This exercise in NLP (Natural Language Processing) was undertaken as a part of the Capstone Project for the Data Science Specialization on Coursera.
The objective of the exercise is to create and demonstrate an algorithm to predict the next word in a random incomplete sentence based on the last few words in that sentence using any NLP technique currently available.
Corpora were provided that could be used as the input data for building the required algorithm(s).
The objectives included creating and publishing a Shiny app to demonstrate the use, efficacy and accuracy of the algorithm.
The project also required that we create a slide deck, such as this, to describe the project objectives, the algorithm and the Shiny app we created.
The algorithm created for the next word prediction is an n-gram model and uses Katz's back-off model to compute the scores representing the likelihood of a word occurring following a given phrase. The algorithm works in two steps:
Building n-gram frequency tables
N-gram frequency tables were built using the corpora in the Coursera-Swiftkey dataset as follows:
1. 80% of the corpora were randomly sampled and tokenized into sentences.
2. The sentences were further tokenized into bi, tri, quad and quintgrams.
N-grams with invalid words as well as rare n-grams were filtered out.
3. N-gram frequency tables were built by separating the n-grams into phrases and last-words
and computing the frequencies of the last-words occurring after specific phrases.
Retrieving predictions from frequency tables
1. Depending on the number of words in the input phrase, the appropriate n-gram table is selected for
look up. For example, if the phrase contains 4+ words, the phrase with the last 4 words is used
to search the quintgram table.
2. A minimum of 25 predictions are collected. If enough predictions cannot be obtained from the highest
order n-gram table, for example, quintgram table, then one word is dropped and a phrase of 3 words is
used to search the quadgram table. The process continues until the bigram table is searched.
3. The predictions are pooled and scored based on their frequencies as per Katz's back-off model.
The top 5 predictions with highest score are returned.
A Shiny app called Typing Helper was created to highlight the next-word prediction algorithm described on the previous slide. Here is a brief description of the app:
User Interface
• The app has a text-box where a user can start typing.
• Once the space bar is pressed to indicate the end of a word, the app returns the top 5 predictions for the next word.

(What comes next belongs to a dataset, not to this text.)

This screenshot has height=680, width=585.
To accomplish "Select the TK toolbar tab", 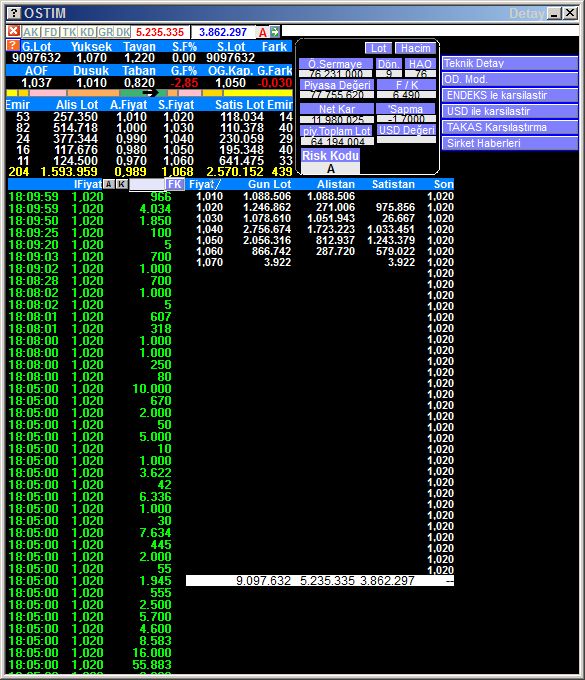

• The user can either choose to use one of the predictions by double clicking it, or can continue typing.
• The app will update the predictions based on the partially typed word.
• Users can move completed sentence out of the text-box by clicking the 'Submit Text' button.
Important Features
• The app has a small footprint. All data (n-gram tables) plus code used by the app including the R
and javascript libraries amounts to about 0.8GB.
• Performance tests indicate that the algorithm takes 79 ± 20 milliseconds per prediction
on a Windows pc (i7-6800K CPU @3.40GHz).
• Accuracy tests carried out on a small fraction of the validation set showed about 24.33% accuracy when top 5
predictions are considered.
On mobile platforms we often come across high accuracy next-word-prediction algorithms with high performant implementations by big tech companies. The purpose of this exercise was not to compete with these implementations, but to demonstrate the power of data-science techniques.
The current next-word-prediction application was built with limited resources. To begin with, we used a relatively small amount (0.5GB) of text collected from the following public sources: Twitter, Blogs and news articles. Secondly, the app has been built on the limited computing power of a personal computer! It is not feasible to use computation-intensive complex algorithms and deep-learning techniques with such limited computing power. Here, we were limited to a simple algorithm like n-gram model.
That said, looking at the quite adequate performance and fair accuracy of the developed Shiny app, it can be said without hesitation that the app clearly demonstrates the power of a simple algorithm like n-gram model with Katz's stupid back-off conditional probabilities.